* YOUR INSTRUCTIONS: Consider the records below. How many of their lines include the word "sidebar"? State the number and nothing else.

* DATA TO EXAMINE:

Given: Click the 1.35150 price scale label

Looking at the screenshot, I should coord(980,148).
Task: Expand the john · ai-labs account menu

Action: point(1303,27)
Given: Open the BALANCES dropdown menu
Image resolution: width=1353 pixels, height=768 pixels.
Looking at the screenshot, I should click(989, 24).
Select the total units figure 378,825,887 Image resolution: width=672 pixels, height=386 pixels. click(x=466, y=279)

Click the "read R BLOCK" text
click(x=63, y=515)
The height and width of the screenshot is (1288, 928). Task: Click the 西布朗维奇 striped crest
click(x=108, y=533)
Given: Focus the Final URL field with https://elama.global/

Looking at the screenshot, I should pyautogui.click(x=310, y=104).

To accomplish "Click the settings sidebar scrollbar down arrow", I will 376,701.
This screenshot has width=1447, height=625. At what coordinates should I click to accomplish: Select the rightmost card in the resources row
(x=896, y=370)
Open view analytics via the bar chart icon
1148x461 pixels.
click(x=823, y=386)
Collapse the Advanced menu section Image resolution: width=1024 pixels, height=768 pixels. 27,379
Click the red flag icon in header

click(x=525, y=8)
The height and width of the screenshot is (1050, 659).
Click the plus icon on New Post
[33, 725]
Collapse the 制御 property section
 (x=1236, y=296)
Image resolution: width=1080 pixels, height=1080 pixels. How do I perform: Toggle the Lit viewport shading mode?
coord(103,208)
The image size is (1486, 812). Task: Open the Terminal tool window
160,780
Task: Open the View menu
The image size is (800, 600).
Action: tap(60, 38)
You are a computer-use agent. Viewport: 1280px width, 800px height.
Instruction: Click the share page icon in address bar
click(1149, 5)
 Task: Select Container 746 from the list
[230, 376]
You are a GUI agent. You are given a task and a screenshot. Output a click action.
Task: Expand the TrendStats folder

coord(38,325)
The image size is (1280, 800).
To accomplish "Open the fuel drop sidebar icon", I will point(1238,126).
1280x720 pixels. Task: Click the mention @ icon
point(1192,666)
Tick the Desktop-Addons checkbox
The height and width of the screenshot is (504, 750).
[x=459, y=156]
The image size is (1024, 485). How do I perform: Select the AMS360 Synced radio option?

* ANSWER AREA: 2